The only bit of good news there has been since the outbreak of the illness, is the “flattening of the curve” of the condition in the land of the Red Dragon. Judging by a comparative graph I saw the other day, South Africa seems to be doing pretty well too.

Anyway, talking of which, I’m not sure about these sanitisers that they spray onto your hands at shopping malls. Man, these pale blue liquids make the skin on one’s hands sting.

At the weekend, my wife and I went down to Centurion Mall. We went into one of the entrances, got sprayed, but got no joy at the store we visited. We then tried another entrance and the security guard insisted on giving us another spray.

We remonstrated and said we had just been disinfected, but, I guess, it being more than his jobsworth, the geezer insisted on spraying us again. I Iet him spray my palms, only to promptly wipe them on my Levis what a handy garment that is.

Last Friday was a particularly sad day for me. A lovely dog I got to know over the past few years after she came here from Bangkok in Thailand, died.

The dog, named Mimi, belonged to a friend of mine, Reinette Wessels (aka as Pinki), who lives in Lyttelton Manor along with her sister, Hermien (aka Minky). We were seeing them later in the afternoon for level 3 lockdown sundowners.
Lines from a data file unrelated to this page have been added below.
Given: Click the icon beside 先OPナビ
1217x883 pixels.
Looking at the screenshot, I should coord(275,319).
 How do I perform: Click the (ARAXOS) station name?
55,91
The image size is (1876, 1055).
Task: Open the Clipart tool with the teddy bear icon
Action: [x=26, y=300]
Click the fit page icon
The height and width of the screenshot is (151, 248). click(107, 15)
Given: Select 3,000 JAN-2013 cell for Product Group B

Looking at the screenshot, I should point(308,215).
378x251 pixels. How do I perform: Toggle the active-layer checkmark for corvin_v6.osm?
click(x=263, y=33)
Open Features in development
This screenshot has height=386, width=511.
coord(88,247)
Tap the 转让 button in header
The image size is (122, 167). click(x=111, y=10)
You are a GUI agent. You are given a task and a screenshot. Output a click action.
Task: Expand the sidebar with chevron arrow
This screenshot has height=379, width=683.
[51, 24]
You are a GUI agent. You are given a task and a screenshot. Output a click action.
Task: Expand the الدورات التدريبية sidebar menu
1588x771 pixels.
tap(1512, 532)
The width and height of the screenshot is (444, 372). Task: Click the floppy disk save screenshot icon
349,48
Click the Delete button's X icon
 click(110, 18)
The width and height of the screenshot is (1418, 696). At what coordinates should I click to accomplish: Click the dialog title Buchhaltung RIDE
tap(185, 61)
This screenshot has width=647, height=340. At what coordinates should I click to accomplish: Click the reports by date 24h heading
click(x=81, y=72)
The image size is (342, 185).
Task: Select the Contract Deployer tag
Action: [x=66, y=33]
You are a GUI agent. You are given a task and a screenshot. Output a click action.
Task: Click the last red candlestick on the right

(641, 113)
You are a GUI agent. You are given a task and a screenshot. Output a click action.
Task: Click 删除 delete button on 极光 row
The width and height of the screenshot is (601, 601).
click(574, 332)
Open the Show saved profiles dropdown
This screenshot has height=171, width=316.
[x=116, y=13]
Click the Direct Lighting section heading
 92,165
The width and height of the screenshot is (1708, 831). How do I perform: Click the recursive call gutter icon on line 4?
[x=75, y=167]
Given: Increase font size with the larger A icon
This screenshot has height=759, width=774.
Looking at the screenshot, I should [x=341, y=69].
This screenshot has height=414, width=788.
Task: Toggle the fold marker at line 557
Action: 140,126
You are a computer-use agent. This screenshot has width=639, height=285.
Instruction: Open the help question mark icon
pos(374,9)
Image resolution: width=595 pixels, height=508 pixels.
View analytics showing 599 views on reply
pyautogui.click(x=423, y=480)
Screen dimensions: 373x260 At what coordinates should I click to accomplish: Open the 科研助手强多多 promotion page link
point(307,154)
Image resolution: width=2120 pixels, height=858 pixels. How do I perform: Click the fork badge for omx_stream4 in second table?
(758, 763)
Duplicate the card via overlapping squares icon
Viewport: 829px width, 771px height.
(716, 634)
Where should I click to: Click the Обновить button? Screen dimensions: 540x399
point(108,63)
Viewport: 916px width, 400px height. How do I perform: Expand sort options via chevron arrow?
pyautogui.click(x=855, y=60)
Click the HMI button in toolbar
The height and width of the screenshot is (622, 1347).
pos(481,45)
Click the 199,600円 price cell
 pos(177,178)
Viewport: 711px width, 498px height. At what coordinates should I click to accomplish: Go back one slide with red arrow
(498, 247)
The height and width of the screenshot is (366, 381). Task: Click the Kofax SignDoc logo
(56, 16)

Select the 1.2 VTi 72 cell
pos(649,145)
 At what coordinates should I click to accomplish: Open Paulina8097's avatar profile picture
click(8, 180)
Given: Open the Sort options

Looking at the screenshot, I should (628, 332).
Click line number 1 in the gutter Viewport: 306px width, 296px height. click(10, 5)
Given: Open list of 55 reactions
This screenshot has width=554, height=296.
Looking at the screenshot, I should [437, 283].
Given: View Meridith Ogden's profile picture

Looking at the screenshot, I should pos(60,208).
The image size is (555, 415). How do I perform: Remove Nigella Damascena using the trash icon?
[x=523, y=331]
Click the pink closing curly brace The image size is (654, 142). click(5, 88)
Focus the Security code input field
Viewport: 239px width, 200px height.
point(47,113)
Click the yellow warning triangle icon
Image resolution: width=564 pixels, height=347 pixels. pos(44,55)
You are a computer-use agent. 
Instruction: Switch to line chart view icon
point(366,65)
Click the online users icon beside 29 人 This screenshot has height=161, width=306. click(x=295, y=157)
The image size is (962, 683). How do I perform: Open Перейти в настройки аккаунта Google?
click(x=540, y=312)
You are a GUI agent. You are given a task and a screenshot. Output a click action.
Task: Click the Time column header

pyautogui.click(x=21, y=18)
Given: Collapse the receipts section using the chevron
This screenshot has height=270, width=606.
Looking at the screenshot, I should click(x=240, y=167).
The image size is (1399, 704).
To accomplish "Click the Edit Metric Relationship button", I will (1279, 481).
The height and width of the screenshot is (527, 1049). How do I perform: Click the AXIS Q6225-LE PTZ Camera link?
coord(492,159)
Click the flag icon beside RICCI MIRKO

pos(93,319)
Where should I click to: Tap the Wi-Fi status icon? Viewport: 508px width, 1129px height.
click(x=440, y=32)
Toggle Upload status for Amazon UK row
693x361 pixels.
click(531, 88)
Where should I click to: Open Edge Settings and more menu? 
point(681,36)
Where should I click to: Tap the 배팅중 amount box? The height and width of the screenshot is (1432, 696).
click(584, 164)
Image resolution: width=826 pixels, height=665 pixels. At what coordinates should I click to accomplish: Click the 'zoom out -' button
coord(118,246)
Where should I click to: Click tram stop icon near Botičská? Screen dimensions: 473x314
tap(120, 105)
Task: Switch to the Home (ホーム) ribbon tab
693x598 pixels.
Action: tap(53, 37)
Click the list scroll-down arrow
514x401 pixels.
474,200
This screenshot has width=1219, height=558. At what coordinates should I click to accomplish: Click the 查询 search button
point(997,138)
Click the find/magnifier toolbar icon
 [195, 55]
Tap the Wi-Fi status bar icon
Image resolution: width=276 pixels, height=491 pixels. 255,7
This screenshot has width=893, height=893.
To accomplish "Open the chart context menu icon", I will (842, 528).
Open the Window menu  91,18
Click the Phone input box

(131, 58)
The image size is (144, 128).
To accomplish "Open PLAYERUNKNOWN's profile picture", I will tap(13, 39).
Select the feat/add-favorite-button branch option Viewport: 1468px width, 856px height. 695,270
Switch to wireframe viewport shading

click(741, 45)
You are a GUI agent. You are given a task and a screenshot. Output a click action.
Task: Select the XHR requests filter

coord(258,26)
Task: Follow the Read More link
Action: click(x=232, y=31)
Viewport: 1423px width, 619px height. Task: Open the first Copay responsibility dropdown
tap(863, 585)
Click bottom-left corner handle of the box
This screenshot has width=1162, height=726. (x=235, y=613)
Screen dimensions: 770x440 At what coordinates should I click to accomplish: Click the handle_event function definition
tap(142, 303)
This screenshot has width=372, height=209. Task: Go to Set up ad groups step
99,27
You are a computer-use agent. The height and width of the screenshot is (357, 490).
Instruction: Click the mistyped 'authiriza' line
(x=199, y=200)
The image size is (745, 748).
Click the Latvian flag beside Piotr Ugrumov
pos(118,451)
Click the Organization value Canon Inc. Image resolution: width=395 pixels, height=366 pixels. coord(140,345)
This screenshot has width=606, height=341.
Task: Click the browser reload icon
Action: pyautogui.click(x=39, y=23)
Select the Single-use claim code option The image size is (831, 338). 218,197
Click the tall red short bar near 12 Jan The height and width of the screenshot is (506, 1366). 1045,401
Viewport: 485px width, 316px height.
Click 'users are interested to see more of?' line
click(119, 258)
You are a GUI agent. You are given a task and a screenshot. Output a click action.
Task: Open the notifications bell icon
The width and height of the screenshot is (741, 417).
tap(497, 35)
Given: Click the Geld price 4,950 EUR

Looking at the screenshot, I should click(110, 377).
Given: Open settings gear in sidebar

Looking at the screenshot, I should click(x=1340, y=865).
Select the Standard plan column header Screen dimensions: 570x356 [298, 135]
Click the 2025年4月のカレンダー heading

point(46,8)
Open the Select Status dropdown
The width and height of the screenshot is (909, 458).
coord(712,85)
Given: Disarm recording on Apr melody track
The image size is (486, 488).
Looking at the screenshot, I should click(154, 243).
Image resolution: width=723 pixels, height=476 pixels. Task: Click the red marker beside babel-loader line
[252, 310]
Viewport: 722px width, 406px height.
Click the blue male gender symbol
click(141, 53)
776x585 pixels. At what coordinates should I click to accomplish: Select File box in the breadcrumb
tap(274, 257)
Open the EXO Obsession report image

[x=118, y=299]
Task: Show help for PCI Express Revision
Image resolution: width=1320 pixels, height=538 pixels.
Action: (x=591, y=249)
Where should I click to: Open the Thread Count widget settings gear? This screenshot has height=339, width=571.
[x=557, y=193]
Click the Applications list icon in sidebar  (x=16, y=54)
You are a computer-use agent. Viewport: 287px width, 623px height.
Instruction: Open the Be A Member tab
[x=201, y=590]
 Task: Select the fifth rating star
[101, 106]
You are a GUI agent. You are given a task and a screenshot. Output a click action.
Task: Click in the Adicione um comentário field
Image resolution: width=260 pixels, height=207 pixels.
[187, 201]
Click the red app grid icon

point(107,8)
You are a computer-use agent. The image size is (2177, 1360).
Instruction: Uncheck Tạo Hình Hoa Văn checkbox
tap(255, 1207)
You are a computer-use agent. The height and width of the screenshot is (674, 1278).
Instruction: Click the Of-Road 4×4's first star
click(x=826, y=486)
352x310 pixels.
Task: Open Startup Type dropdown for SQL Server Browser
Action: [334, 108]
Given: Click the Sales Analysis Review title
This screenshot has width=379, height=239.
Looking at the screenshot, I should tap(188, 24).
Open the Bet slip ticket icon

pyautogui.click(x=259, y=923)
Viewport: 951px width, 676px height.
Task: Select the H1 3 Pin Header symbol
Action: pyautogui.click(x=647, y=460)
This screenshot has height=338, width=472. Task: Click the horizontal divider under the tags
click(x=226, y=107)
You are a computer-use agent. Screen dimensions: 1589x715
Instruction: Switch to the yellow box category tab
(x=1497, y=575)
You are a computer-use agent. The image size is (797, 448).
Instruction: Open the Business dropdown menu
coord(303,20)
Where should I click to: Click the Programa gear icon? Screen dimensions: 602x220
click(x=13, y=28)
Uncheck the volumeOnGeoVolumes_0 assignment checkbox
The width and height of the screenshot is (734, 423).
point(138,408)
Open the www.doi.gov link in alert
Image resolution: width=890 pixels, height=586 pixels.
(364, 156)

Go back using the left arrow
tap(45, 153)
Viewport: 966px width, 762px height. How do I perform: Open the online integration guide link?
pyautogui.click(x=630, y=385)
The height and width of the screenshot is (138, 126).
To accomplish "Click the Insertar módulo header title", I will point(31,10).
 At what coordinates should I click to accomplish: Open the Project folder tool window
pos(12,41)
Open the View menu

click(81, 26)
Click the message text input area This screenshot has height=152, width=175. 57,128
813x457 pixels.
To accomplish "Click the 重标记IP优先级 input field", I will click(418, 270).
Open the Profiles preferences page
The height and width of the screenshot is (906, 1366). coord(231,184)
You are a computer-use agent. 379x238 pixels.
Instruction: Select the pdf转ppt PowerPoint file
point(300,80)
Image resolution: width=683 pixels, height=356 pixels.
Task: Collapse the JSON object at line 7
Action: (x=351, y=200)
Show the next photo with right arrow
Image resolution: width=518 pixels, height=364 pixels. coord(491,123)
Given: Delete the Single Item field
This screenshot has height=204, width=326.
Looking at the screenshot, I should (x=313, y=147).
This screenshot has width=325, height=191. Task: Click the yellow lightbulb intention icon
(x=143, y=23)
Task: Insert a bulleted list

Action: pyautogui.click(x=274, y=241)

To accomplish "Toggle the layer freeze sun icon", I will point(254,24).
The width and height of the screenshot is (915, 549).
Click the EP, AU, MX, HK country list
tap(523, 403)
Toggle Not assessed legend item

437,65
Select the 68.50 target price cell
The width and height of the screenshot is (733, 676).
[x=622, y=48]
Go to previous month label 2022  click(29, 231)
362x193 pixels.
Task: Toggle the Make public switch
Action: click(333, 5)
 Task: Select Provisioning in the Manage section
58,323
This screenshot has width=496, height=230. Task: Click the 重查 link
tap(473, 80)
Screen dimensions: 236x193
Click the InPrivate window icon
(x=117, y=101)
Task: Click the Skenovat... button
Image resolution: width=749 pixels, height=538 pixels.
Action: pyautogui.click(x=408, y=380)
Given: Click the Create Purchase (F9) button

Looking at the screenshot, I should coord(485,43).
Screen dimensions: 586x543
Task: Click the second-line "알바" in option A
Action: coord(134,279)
But, at around 3pm, I got a call from the sisters to say that Mimi was in a bad way.

They wanted to take her to the vet, but were battling to lift her, so I rushed over there to lend a hand. On the way, I got a call from Minky to say they had managed with the help of a neighbour and were en route to the vet.

I raced over there, but by the time I got there, Mimi had already passed on tears all round.

Pinki had lived in Thailand for 12 years, teaching English, and had adopted Mimi, who had been a street dog, at a Bangkok shelter.

She was a pretty reticent animal and I never really won her trust, something that I regard as a huge disappointment. But given her loving nature towards beings she trusted, it is my belief that she’ll be reborn as an exalted being.